Campagne 2015 incluant «Une cité ouvrière du XVIe siècle !»

Dixième campagne consécutive sur le territoire de l’archéologie, et en même temps la quatrième sous la forme d’un PCR régional étendu aux Vosges méridionales, cette opération se situe dans une position charnière à la veille d’un projet INTERREG (2016-2019) porté par le CRESAT. Celui-ci se propose d’embrasser l’extraction des ressources métalliques dans le Rhin supérieur depuis l’affirmation, aux XIIIe et XIVe siècles, de la logique industrielle, la caractérisation de son héritage, enfin la valorisation de la composante patrimoniale de cet héritage, à des fins de culture et d’éducation.

À l’Altenberg (Sainte-Marie-aux-Mines), la campagne 2015 s’est focalisée comme à l’accoutumée sur un panel de sites.
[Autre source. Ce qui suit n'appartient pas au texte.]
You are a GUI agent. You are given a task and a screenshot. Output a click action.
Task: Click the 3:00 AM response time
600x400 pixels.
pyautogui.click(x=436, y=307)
Ainsi l’extraction est-elle éclairée d’abord par la fouille souterraine systématique et méticuleuse de la galerie dite «Patris», datée des temps qui ont suivi 1014, ensuite par la découverte – qui a fait suite à une prospection géophysique – d’un réseau minier du XVIe siècle totalement «vierge». La dernière découverte d’une telle ampleur remonte à 2003, aussi ce réseau est-il appelé à jouer le rôle d’une «mine-école» pour les investigations d’archéologie souterraine pour les années à venir.

Un second thème concerne la minéralurgie, c’est-à-dire les processus de pré-paration des minerais. Engagée depuis 2013, la fouille de la laverie Sainte-Barbe (XVe siècle), qui avait mis au jour le sol fossilisé d’un atelier de tri-concassage manuel, a procuré les restes de ce qui paraît être une cuve pour le lavage dit «au tamis» tel qu’il est illustré par exemple par le retable d’Annaberg (Saxe) [illustration 1]. À ces niveaux succèdent (fin XVe siècle) les résidus du tri par l’eau, qui s’organisent en vasques anastomosées. À l’arrière de cette laverie, le site pressenti d’une fonderie beaucoup plus ancienne (XIe et XIIe siècles) a fait l’objet d’une prospection magnétique et d’un profilage électrique par polarisation provoquée.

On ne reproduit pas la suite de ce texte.